I find GMS went down the drain for me when v62 updates were released. I detest pirates.
Wow. That's amazingly OG. I felt the same way until I played them.. they do bring some varied gameplay to the table even though they're ostensibly just graphical rehashes of other class moves. I think my largest complaint about pirates was that it was targeting the entirely wrong (imo) path.
More on topic, I've always felt that Nexon valued money much more than the player experience (which is interesting given that generally, one leads to the other). It was apparent that their code/QC processes were terrible but they didn't improve whatsoever until much later and even then I don't think it was more than a token gesture. I think Nexon knew the gameplay and community focus in the game's organizational systems were so good that those alone would keep players and they could cheap out on the player experience.
From my perspective, what really ruined the game was when the gameplay became dumbed down even further than it was already. People still played even though Nexon's community management (note: player experience) was so godawful. Their friends still played. At least with the community, there were issues that each player could solve on their own. Perhaps not in ideal ways, but they still had some means of control over their experience. The gameplay, on the other hand, is not something that you can fix or modify. You can pick different classes, but you can't change how they work.
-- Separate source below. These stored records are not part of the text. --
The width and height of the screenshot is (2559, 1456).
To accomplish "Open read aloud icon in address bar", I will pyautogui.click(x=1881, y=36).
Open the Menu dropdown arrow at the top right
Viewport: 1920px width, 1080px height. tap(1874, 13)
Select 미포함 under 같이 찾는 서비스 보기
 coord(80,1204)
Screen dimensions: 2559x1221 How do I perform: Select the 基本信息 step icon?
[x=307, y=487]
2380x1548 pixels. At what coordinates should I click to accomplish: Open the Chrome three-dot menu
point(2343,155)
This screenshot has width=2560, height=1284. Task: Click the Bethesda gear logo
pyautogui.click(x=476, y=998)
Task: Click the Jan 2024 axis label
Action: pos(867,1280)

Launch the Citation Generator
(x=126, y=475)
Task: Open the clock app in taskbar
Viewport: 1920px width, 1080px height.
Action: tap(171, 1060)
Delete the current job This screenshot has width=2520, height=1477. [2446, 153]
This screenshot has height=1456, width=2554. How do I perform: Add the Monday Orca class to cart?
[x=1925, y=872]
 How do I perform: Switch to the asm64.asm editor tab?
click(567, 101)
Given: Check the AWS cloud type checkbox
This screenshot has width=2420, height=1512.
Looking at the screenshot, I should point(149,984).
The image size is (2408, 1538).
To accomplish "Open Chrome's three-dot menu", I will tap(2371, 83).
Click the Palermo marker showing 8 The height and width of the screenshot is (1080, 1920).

Before the gameplay was dumbed down, people would complain that the gameplay is "just a pot spam anyway" or "you have to grind for so long to get anything worthwhile" and I really feel those were strengths. I'm not saying there's an amazing tapestry of gameplay at work, but I think Nexon (in this context, I mean the people behind the 3rd and 4th job stuff, not necessarily Nexon America) fell backward into something that felt really good to play - there were tons of micro decisions to be made and they did determine whether you lived or died.
There were immediate consequences for the failure to make correct decisions (although it was much too severe - 10% EXP back in the day was a brutal punishment) and long-term consequences of your decision-making in the form of economy. You could just hit the potion key after every hit, but then you'd be hurting your ability to participate in the economy. So it was always a tension between getting EXP immediately and having the money to buy the things you wanted which led to better EXP as well. I think this was an unintentionally powerful tension.
Having an essentially unattainable goal of level 200 (the "impossible grinding") also was unintentionally powerful, I feel. It shifted the focus for me from competing with other players (although that was still an entirely viable way to play the game) to more of competing with myself. You had to put in a lot of effort to be successful and it felt good to be high level and since 200 was essentially out of reach, it was something of a test to see what you were made of. I can definitely see the pros and cons in this, but to me, it really defined the feel of the game.
So when the new classes started being released and outmoded everything that came before as a final duck you to the players that had invested so much effort, I was really unhappy with all of it. The balance of the game is so important and they did
not think any of them through very well. That could've been fixed or repaired. I feel it was expressive of the fact that Nexon cared more about new business than existing relationships.
The ultimate end of what the game used to be came from the offensively-titled Big Bang patch. The hubris in telling all the veteran players that the birth of the Maple universe came in that patch. That patch took an entirely different direction. You had more HP, monsters did less damage, you got potions a lot more, made the EXP go much faster, and reduced the amount you needed. So essentially, it amounts to Maple EasyMode. Now the people that were paying for leech and complaining about how the game was too hard were heard and then... still paid for leech. Big surprise.
What this did was completely 180 on the soul of what the game was. What made it good, what made it bad. This was a different game. You might've liked it better, you might not have liked it as much, but you can't argue that they completely exploded the old meta and formed a new meta. Whenever you reinvent yourself that hard, that either shows you that you did it wrong originally or you lost your way.
I tried playing that patch for about an hour and I had never been so bored in my life. Waiting in doctors' offices was more interesting. Mowing lawns was more interesting. Walking around in the middle of nowhere was more interesting. I couldn't do it. I did not like the new game. So I quit right then and I haven't played since.
For me, that's the culmination of where they went wrong in order to lose me. The extreme focus on new business that lead to the decisions that shortchanged the community, destroyed what the game was, and ushered in a new game that was specifically designed for that purpose.